> **What to produce**
Read each of the lines below and tally those with "computer"; the tally is the whole answer.
BEGIN Material shown
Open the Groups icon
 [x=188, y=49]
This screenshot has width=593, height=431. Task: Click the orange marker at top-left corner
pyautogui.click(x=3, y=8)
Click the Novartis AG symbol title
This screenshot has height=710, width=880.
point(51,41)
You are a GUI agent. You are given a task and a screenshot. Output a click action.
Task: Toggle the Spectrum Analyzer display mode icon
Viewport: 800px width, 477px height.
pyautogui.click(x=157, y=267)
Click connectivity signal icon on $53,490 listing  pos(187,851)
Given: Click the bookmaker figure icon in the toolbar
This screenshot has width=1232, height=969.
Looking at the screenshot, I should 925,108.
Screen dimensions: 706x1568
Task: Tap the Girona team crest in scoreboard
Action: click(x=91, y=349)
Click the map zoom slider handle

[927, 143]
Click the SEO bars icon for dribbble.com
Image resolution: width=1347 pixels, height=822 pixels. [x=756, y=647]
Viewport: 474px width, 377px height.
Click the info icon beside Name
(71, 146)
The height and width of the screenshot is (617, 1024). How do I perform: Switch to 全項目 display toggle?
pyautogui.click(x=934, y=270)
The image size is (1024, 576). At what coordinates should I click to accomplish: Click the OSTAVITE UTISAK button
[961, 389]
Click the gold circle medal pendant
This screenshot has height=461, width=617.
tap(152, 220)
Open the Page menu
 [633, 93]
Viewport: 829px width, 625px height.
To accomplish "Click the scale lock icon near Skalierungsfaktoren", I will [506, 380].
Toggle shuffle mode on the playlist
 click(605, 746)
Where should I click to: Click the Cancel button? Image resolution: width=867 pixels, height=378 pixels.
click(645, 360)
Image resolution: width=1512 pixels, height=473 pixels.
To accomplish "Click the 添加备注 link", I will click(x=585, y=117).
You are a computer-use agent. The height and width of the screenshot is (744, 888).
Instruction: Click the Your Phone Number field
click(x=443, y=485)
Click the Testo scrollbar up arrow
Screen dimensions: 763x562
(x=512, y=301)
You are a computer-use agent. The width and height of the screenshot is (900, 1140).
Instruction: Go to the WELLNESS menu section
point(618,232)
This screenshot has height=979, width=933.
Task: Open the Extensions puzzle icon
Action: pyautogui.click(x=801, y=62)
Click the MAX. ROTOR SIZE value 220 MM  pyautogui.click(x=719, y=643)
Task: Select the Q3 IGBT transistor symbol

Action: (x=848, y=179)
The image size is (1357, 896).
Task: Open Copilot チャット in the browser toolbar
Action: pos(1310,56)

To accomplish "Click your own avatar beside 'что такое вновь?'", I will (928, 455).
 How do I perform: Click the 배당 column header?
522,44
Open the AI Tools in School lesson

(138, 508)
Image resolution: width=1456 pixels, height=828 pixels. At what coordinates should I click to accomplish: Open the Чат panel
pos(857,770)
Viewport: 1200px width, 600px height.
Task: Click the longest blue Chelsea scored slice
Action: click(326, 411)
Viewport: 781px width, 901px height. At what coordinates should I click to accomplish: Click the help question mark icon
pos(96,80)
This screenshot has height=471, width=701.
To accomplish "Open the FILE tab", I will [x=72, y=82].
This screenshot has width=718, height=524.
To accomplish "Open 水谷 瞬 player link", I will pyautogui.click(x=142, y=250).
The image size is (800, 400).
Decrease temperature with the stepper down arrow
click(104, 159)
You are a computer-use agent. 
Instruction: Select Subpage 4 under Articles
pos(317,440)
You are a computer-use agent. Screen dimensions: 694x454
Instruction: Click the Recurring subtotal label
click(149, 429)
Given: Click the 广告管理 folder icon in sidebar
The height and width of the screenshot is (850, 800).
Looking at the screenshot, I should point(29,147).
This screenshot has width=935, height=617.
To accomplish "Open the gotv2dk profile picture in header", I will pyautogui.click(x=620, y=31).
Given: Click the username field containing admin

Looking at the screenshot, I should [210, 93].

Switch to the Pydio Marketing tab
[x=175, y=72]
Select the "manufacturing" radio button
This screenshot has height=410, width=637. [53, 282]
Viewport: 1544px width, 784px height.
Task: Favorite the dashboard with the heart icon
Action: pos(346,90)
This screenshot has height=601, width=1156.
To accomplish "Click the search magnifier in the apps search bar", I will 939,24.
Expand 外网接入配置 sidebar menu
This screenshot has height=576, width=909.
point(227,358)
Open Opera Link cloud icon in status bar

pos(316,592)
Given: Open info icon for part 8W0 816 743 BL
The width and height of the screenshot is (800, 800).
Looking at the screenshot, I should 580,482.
END Material shown
> **Written answer**
4